The Chidliak diamond project on Baffin Island in Canada’s Far North continues to demonstrate tremendous potential with the release of a new batch of microdiamond results.
The latest results show the CH-44 kimberlite has a very promising coarse diamond size distribution. CH-44 is one of 34 new kimberlites Peregrine Diamonds (pgd-t) discovered this year at Chidliak.
Among the 910 microdiamonds recovered from a 312.2-kg sample of reverse circulation (RC) drill cuttings taken from CH-44, were nine commercial-size diamonds that exceeded a 0.85-mm screen size and weighed a total of 0.45 carat. The implied diamond content of the sample is 1.44 carats per tonne.
The parcel included a 0.32-carat diamond, described as an off-white, transparent octahedron. Of the eight remaining larger size diamonds, two were white or colourless, five were off-white and two were brown in colour.
“We are very encouraged by these results from CH-44, yet another kimberlite at Chidliak with a strong coarse diamond size distribution and economic potential in Arctic settings,” said Brooke Clements, president of Peregrine, in a prepared statement.
“The CH-44 pipe is located in what we now refer to as the Southern Focus area, an area with an 8 km radius that currently hosts five kimberlites with economic potential: CH-1, CH-6, CH-7, CH-31 and CH-44,” explained Clements. A sixth promising kimberlite, CH-28, occurs in the north half of the project.
CH-44 was discovered by drilling a single hole into a magnetic high geophysical anomaly, 1 km west of the 5-hectare CH-31 pipe and 2.5 km south of CH-7. A vertically-drilled RC hole intersected kimberlite from 2 to 35 metres depth before shutting down while still in kimberlite.
The magnetic geophysical anomaly of CH-44 has a surface expression of 0.9 hectare. The kimberlite is described as an olive macrocrystic unit containing abundant indicator minerals, including garnet chrome diopside and ilmenite. Paleozoic rock fragments and basement xenoliths were observed in the drill cuttings.
“This kimberlite clearly requires more work in 2011, including core drilling and mini-bulk sampling,” Clements stated.

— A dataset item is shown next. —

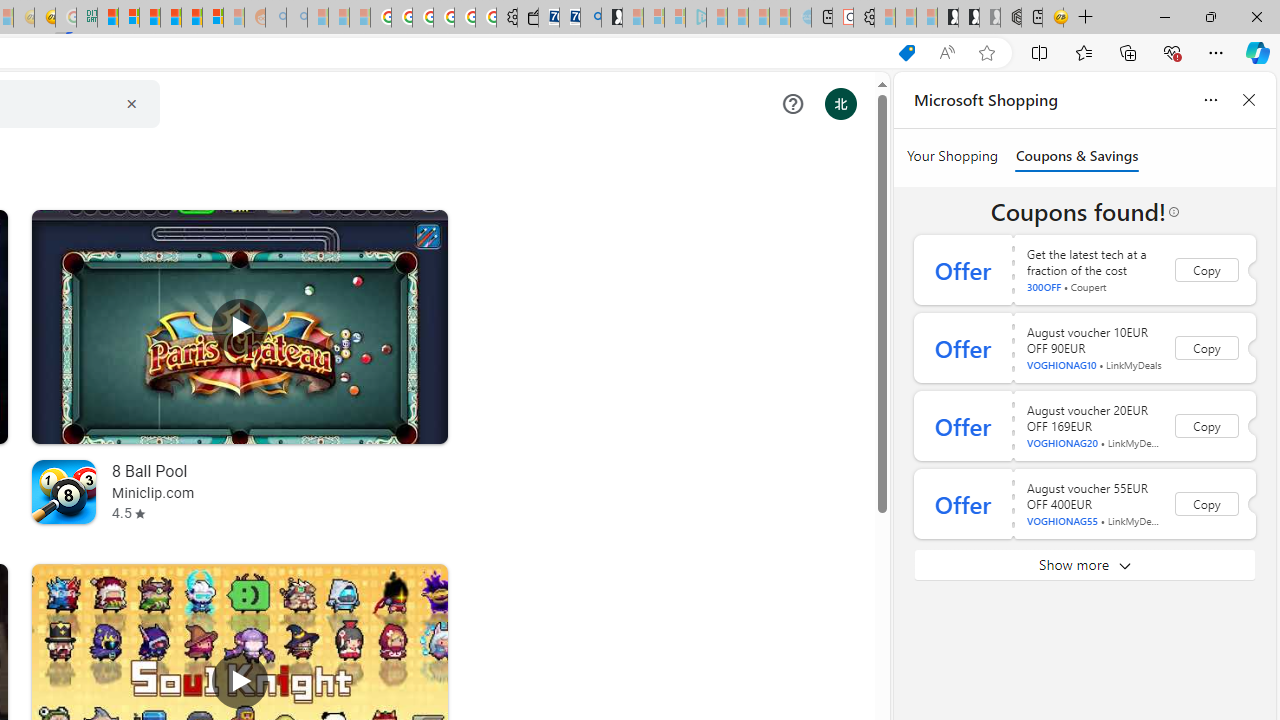  Describe the element at coordinates (945, 52) in the screenshot. I see `'Read aloud this page (Ctrl+Shift+U)'` at that location.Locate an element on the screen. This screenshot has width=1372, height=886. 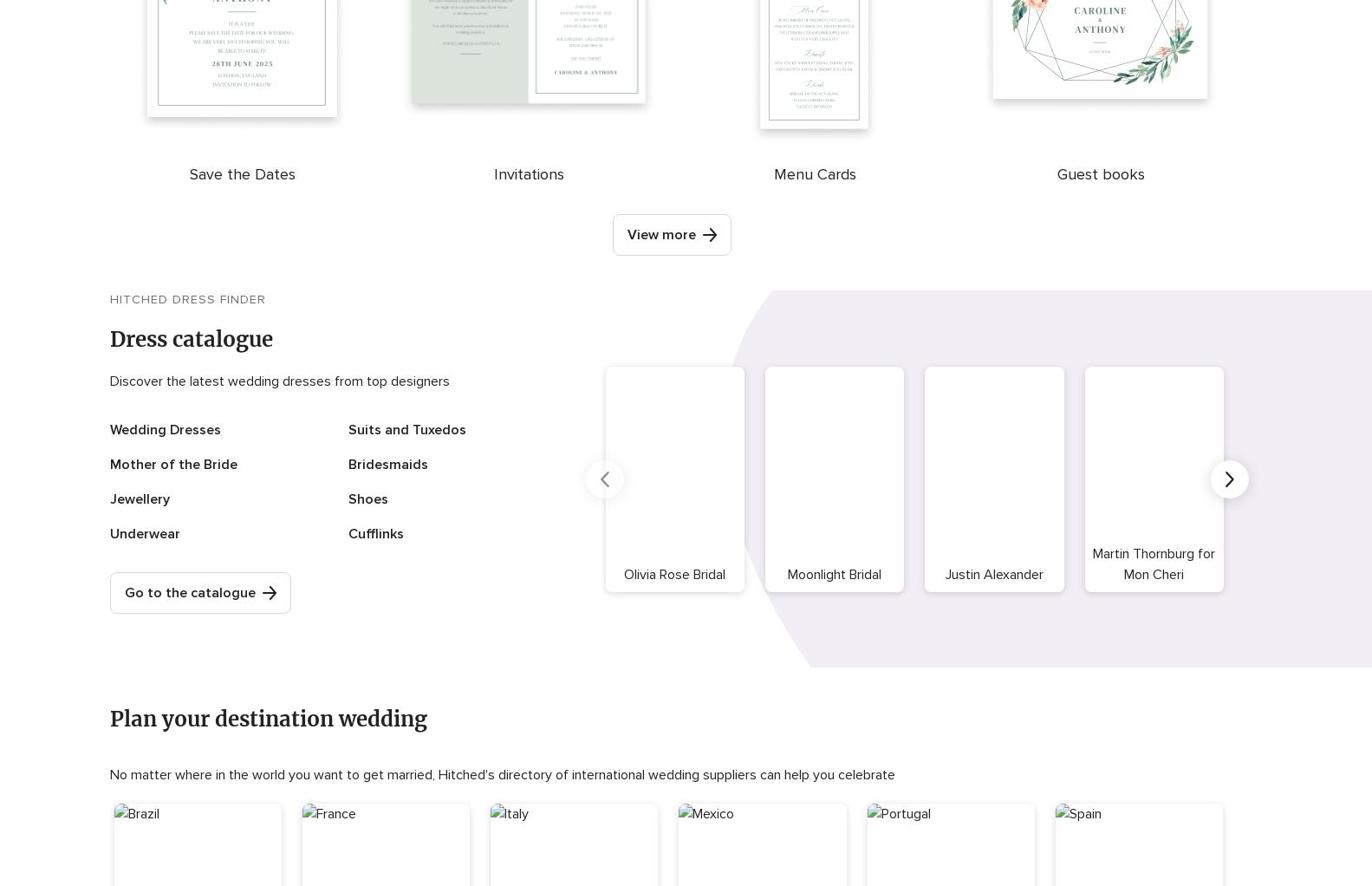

Peregrine’s 49%-owned Chidliak project covers 9,800 sq. km on southern Baffin Island in the Nunavut Territory, 120 km north of Iqaluit. The remaining 51% is held by BHP Billiton (bhp-n, blt-l), which has a one-time option to earn an extra 7% interest if it chooses to fund the project to completion of a bankable feasibility study. BHP has until the end of November to decide.
With 50 kimberlites discovered to date, this new kimberlite camp extends 70 km in a north-south direction and 40 km east-west. Peregrine also discovered two diamondiferous kimberlites, Q1 and Q2, on its adjacent 100%-owned Qilaq property, further expanding the potential of the region.
In addition to CH-44, newly released microdiamond results for CH-19, CH-21, CH-23, CH-35 and CH-38 show all five kimberlites are diamond-bearing, but with much lower counts.
Results are as follows: a 188.5-kg sample of CH-19 held just a single microdiamond; 13 micros were recovered from 192.8 kg of sample from CH-21; CH-23 yielded 7 stones from a 267.2-kg sample; a 239.3-kg sample collected from CH-35 returned 8 microdiamonds; and CH-38 delivered 51 diamonds under a 0.425-mm sieve size from 188.6 kg of sample.
Kimberlites CH-19, CH-21, CH-23 and CH-35 were all found by prospecting while investigating prospective geophysical anomalies. In all cases, abundant kimberlite boulders and cobbles were discovered at surface associated with the airborne features.
The CH-38 kimberlite was discovered by drilling a 1-hectare magnetic high anomaly. Two cross-cutting holes positioned on each side of the anomaly intersected roughly 100 metres of kimberlite.
Microdiamond results have been reported for 24 of the 50 kimberlites discovered to date, with 23 being diamond-bearing. Results for the remaining kimberlites discovered in 2010 are expected by year end.
At presstime, Peregrine was trading off a 52-week high of $3.29.